More and more Internet API providers are offering JSON as a data-format option. JSON made a name for itself in the Ajax (Asynchronous JavaScript and XML) web-programming community. Ajax technology enables web pages to update dynamically by refreshing data in selected pockets rather the entire page. Because less data is transferred—and, more important, because much less data is parsed and drawn to the browser window—an Ajax-enabled application can provide a much better user experience than a traditional web application. In fact, a well-written Ajax application can rival smart- or fat-client applications in user experience.

When an Ajax application exchanges data with a web server, it is often requesting a refresh of some kind of data, but ideally without the formatting. It is generally considered poor practice for a web server to serve up preformatted HTML. Instead, a well-written application should send data content to the browser and apply a Cascading Style Sheets (CSS) file to provide visual effects such as colors and font particulars.

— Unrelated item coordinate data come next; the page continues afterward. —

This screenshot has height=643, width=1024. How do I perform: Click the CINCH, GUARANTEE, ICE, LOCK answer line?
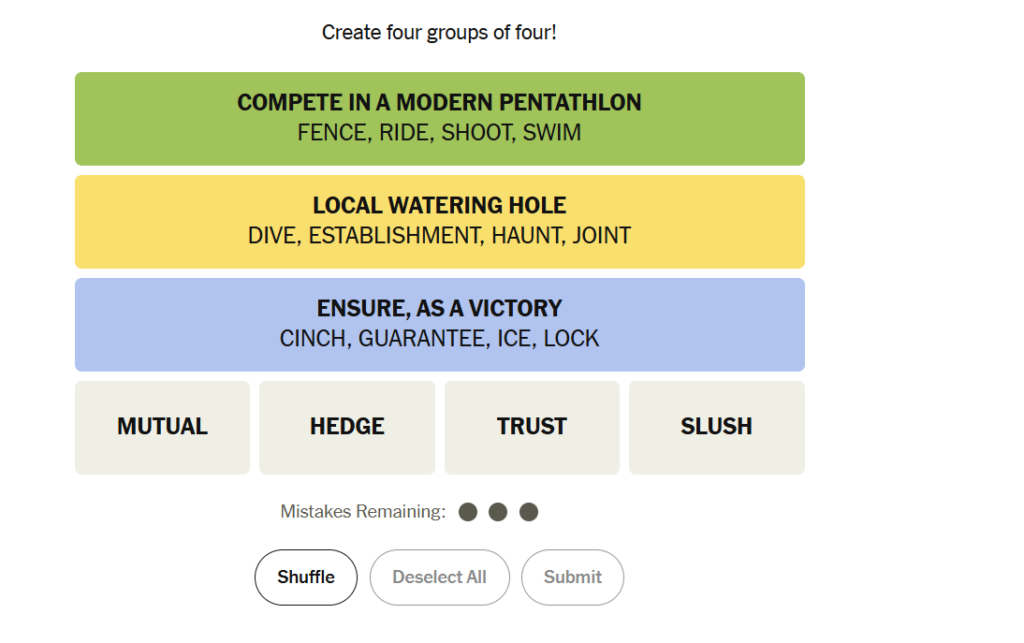pyautogui.click(x=440, y=338)
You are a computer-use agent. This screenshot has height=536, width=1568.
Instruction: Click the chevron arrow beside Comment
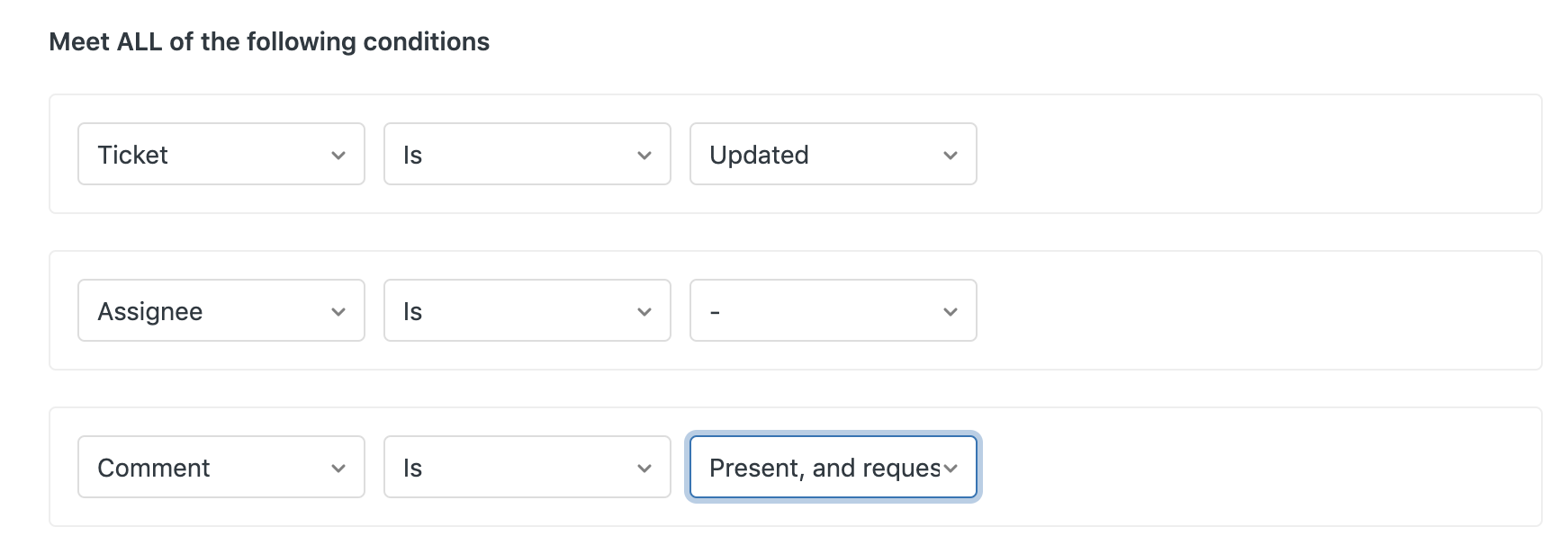(338, 469)
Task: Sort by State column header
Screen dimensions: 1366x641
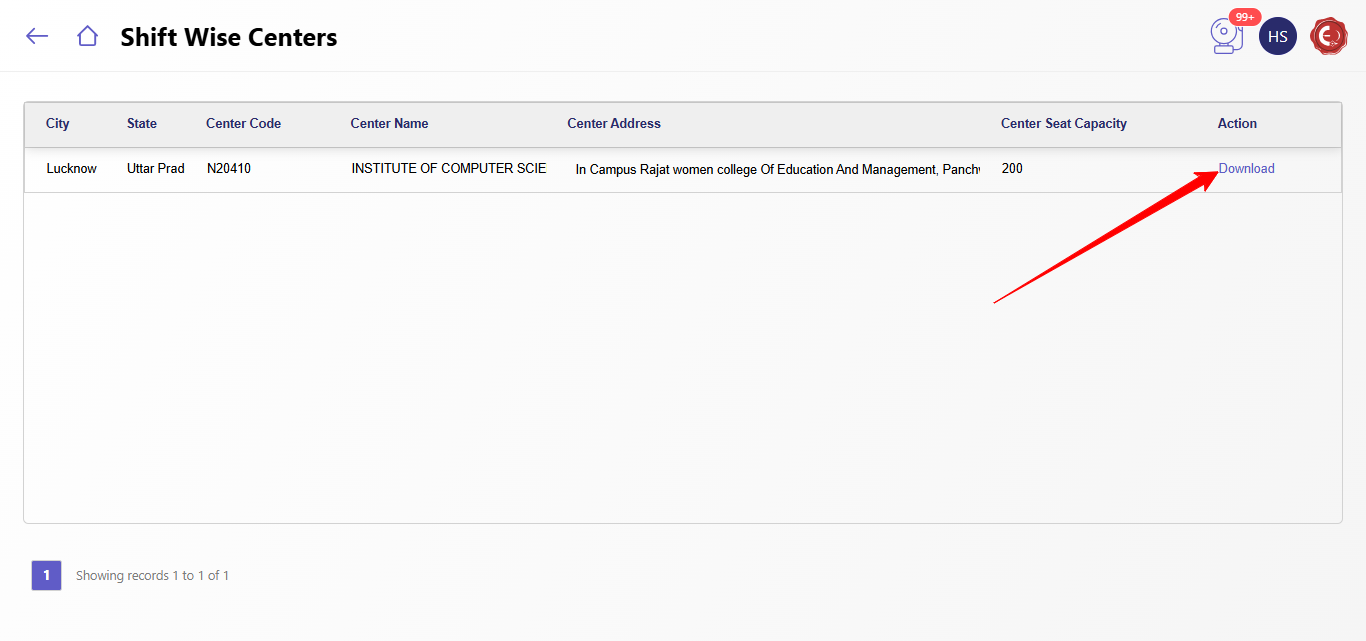Action: click(142, 124)
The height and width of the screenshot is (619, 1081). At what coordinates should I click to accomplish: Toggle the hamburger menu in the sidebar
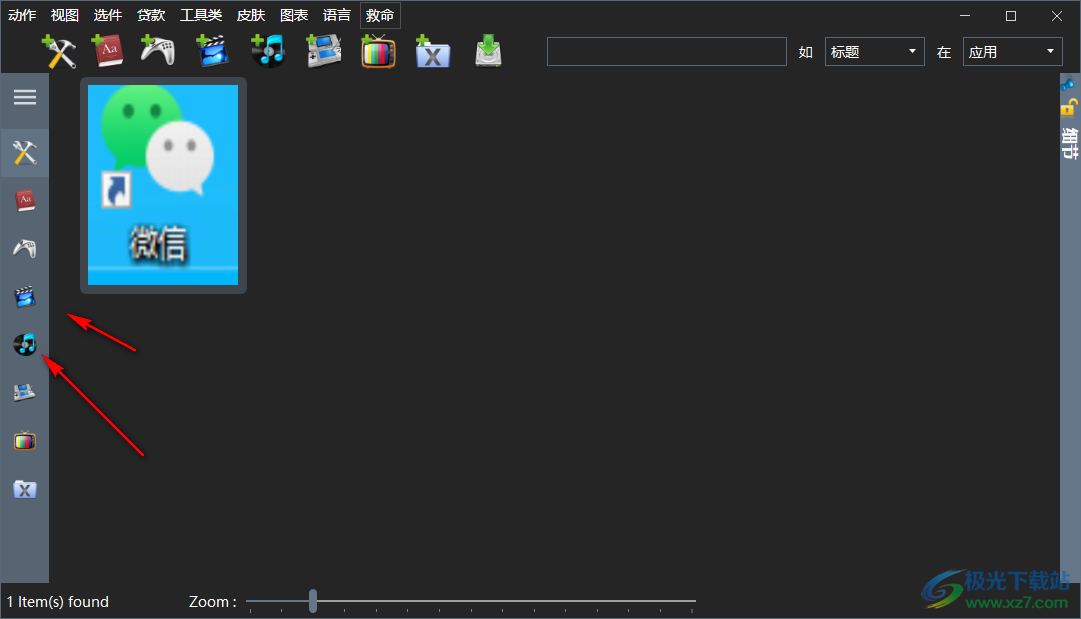pos(25,97)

Suppose an application wants to request a contact record for our mythical Mr. Mott. The application has more than one data element to send back to the browser. So how does it get packaged? In the Listing 1 example, you might use a simple request/response structure in XML. This is perfectly adequate; however, it requires that you parse each response from the server, store the data in a structure of some sort (a DOM), and then update the web-page content.

Alternatively, you can simply get some JavaScript back from the server and work directly with it. Here is a sample response from a hypothetical application responding to a query (http:// “lastname”:”Mott’s”,”age”:”99″}]

Whereas XML is known for its verbosity, JSON has a reputation for being somewhat hard to read. JSON objects are constructed in a key:value pair format. The object’s elements are separated by commas, and each object is contained within curly braces {}. An array of objects is contained within square brackets. This is a common approach to transferring a series of rows from a database to an array of objects in which each array element corresponds to a database row, and each property of the object represents a column of data.

Listing 3 shows an example of using this kind of object within an HTML page. For simplicity, the server communications are not included; instead, the JSON data is provided as a string variable named serverresponse.

Listing 3. Using a JSON object within an HTML page

Note that this example uses the JavaScript function named eval() to turn a string into a JavaScript array. JSON libraries are available to provide faster and more secure methods of performing this step. The approach in Listing 3 is not a best practice. I provide it here to give some context to how a JSON object can be used in an Ajax application: The JSON structure is exchanged, parsed, and manipulated by the client code.

In summary, JSON is:

A data-interchange format.
A means to encode JavaScript objects as strings.
Limited to text and numeric values. Binary values are explicitly not permitted. JSON has no CDATA equivalent.
More economical than XML in terms of data size, at the expense of readability.
Increasingly available as an option from API providers such as Twitter.

In Listing 3 the client is a web browser running client-side scripting. Returning to this article’s focus, next you’ll examine the use of XML and JSON in an Android application.

Back to top

Application opportunity: Twitter feeds

Twitter has become an international force, providing updates on everything from what people are having for breakfast and how their kid’s sports team is faring at the ballpark, to serious topics such as street-level updates on political revolts in closed nations or a play-by-play of an organ transplant.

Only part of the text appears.